By John Hughes
I find myself in the odd position of managing a dynamite group of players. I’ve managed developing sides, good sides and the odd excellent side, but this is the first group of players I’ve had who are different league stuff.
It brings with it a range of challenges that I am not accustomed to, and I don’t know if I’m dealing particularly well with it.
It’s an underage girls team and there’s 27 first class girls on the panel. They play a variety of sports, basketball, swimming, surfing, etc. There’s also a number of them who play up a level in football. I recognise I’m the beneficiary of a lot of good work being done in other codes and within our own club.
In truth there isn’t a single player you would put on the pitch who you wouldn’t be expecting to do a bloody good job.
I had approached the first few games as been a case of seeing which players worked well where, but right now it looks like it doesn’t matter where you put these girls, they are always on top.
Our first three games have been one-sided wins, which, as someone who was on the wrong side of his own fair share of those when he was playing, I find strangely difficult to deal with.
I’m running subs to try and even things as much as possible, but it makes no difference, because what you are putting on is as good as what you’re taking off.
We had our subs cheering during one of the demolitions and I told them to quieten down. I know how much that kind of thing can hurt when you’re taking a tanking. I find it difficult shaking hands with the opposition manager after, almost apologising for the quality of my team and the gulf on the score board.

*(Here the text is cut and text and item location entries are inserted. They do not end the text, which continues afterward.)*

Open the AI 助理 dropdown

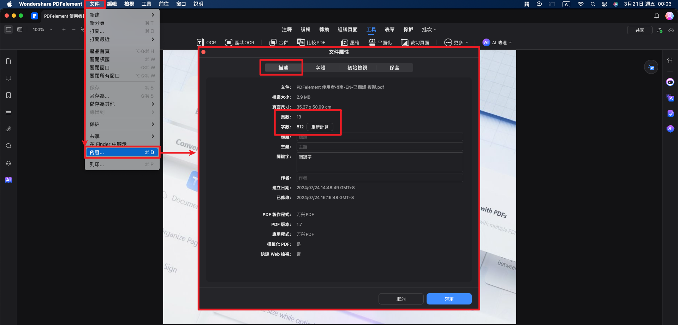point(497,42)
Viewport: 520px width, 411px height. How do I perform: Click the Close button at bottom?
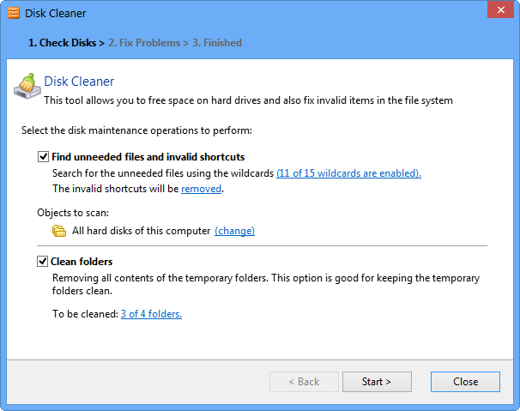coord(465,382)
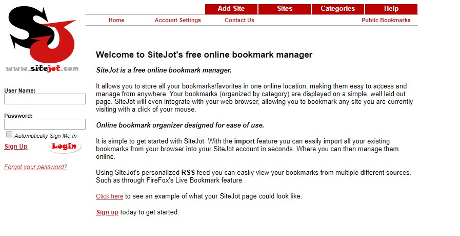Click the Forgot your password? link
The width and height of the screenshot is (460, 236).
point(35,167)
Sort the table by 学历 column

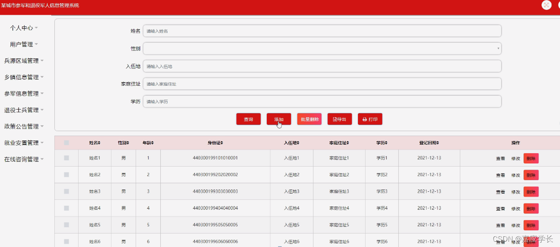(382, 143)
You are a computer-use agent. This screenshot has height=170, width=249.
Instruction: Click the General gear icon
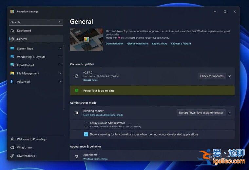click(12, 39)
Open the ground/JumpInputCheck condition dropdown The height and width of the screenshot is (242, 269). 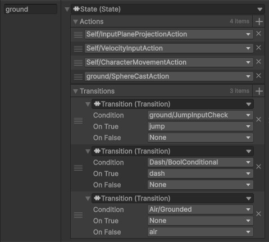(x=200, y=115)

Ostensibly from a managerial perspective, right now they don’t seem to require any management what so ever.
Previously I’ve tried to bring up skill levels and build belief in weaker players in order to raise the general standard in a team, get match ups right, get smart positioning on the pitch, probably no different from what most managers do.
With this team there are no weak players, and all the rest of the ‘managerial’ stuff seems to happen as if by some collective intelligence.
I feel a bit like bog standard secondary school teacher dropped into a school for gifted children.
Obviously I shouldn’t be standing back and just admiring them play.
What I should be doing now is challenging these players and getting them to push on and develop further, but that’s not something I’ve huge experience of doing.
That’s the lesson here. Coaching isn’t something where you reach a point where you know it all. There’s a dual role in coaching.
The primary role is to develop players and help them be the best they can be. However underlying that is an onus to always be developing yourself and working on your own weaknesses.
It turns out I have a fairly major blind spot here, and now it’s a case of getting to work on it.
Fortunately, there is a world of resources out there and I’ll be getting stuck into those over the next while. This is one situation where it looks like it will be the players who are doing the coaching.